Love is in the clouds_640.jpgIt’s pretty obvious why the cloud is beating out that nice boy whose mother plays tennis with your parents. One of the few business books of the dot com era to stand the test of time is Blown to Bits by Evans & Wurster. One of its themes is that if the cloud allows improvements in both Richness and Reach it has the ability to displace older models. Examples from the book include the death of Encyclopedias and High Street travel agents. The Cloud is evidently also doing that for social partnering: Richer profiles add not just pictures, but favourite films music and can even announce what book I am reading right now. Improved Reach is not just a numbers game, but also deep algorithms for matches and predictive search.

It’s not just for romantic partners where CloudLove is overtaking old methods, but for business partners to. The old matchmakers of tradeshows, print advertising, fliers and cold calls are as old fashioned as a tea dance in the era of Snapchat. Both buyers and sellers can now use Business Networks to improve their Richness and Reach.

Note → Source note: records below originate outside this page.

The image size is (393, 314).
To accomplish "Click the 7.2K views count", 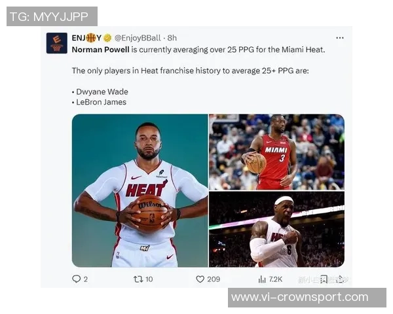I will (276, 279).
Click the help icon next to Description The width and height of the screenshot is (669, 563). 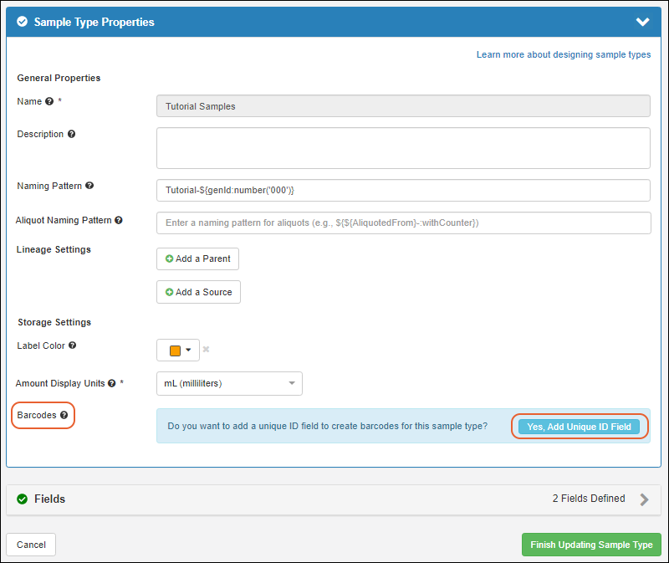click(x=71, y=134)
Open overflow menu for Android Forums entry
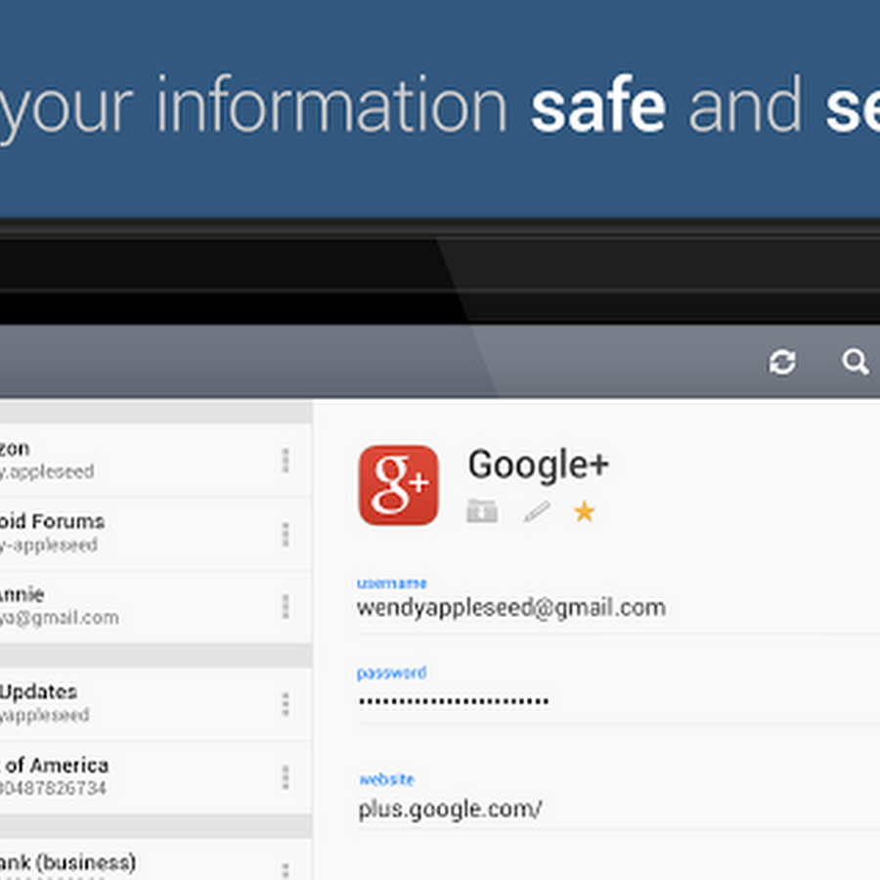This screenshot has height=880, width=880. [286, 534]
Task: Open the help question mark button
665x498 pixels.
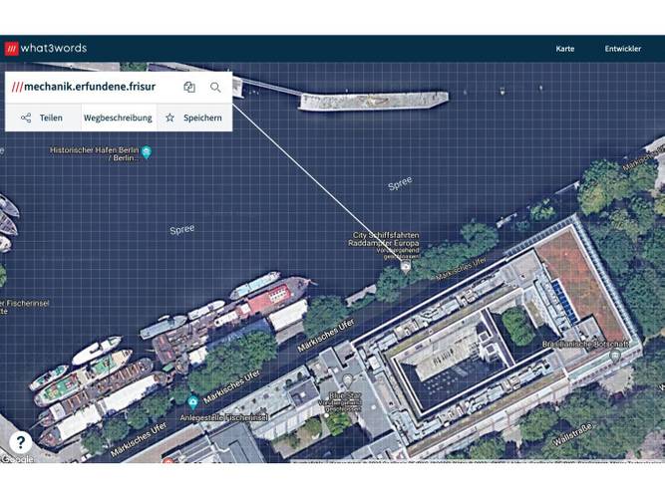Action: (20, 442)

Improving the Richness means that buyers and sellers can know more about each other before doing business. Not just commodity and geography, but peer reviews and Analytics regarding on-time performance or credit rating.

In the social world a more complete picture of a potential partner can be generated with searches on Facebook, blogs and Tumblr. In the Cloud, businesses are able to generate equivalent insights about potential partners by using Bigdata analysis of news feeds, social and empirical transactional data.

With dating websites, improving Reach is not just about the millions of potential partners, but the ability to find the soulmate via predictive search: “suppliers you may like” and similar algorithms based on big data approaches.

Love has been in the Cloud for some years now: the percentage of couples who meet online is up to about 1 in 4 and still on the rise. With the rise of Business Networks we will see similar match rates. So, this Valentine’s Day, sign up with a Matchmaker by joining the Ariba Network, and join the 1.2m companies who are finding new partners in the Cloud.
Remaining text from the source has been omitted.